| Your instructions |
How many of the lines below hold "Ranger"? Only the number, please.

Stored data entries:

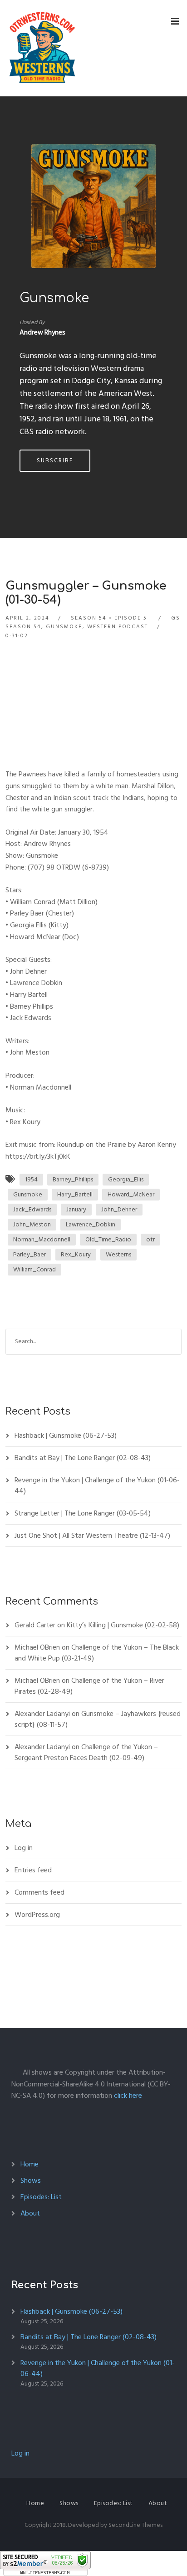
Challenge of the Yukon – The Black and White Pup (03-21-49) (97, 1652)
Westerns (118, 1254)
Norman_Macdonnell (41, 1239)
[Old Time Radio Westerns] (42, 48)
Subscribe (55, 460)
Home (29, 2164)
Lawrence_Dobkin (90, 1224)
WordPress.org (37, 1915)
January (76, 1209)
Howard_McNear (131, 1194)
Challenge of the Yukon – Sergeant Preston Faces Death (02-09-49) (86, 1752)
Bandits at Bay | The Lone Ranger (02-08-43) (83, 1458)
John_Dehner (119, 1209)
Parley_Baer (29, 1254)
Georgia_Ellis (125, 1179)
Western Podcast (117, 626)
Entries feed (33, 1870)
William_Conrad (34, 1269)
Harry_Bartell (75, 1194)
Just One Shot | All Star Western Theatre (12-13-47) (92, 1535)
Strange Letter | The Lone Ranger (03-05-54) (83, 1513)
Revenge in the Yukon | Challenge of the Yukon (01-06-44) (97, 1485)
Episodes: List (41, 2197)
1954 (31, 1179)
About (30, 2213)
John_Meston (32, 1224)
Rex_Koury (76, 1254)
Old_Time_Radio (108, 1239)
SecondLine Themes (135, 2525)
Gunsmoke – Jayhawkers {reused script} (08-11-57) (98, 1719)
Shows (30, 2180)
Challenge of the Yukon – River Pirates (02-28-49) (89, 1686)
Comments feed (39, 1892)
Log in (24, 1848)
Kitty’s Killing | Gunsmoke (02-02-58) (123, 1625)
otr (150, 1239)
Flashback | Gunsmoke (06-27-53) (66, 1435)
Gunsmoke (54, 298)
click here (128, 2095)
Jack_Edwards (32, 1209)
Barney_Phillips (73, 1179)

| Completed task |
2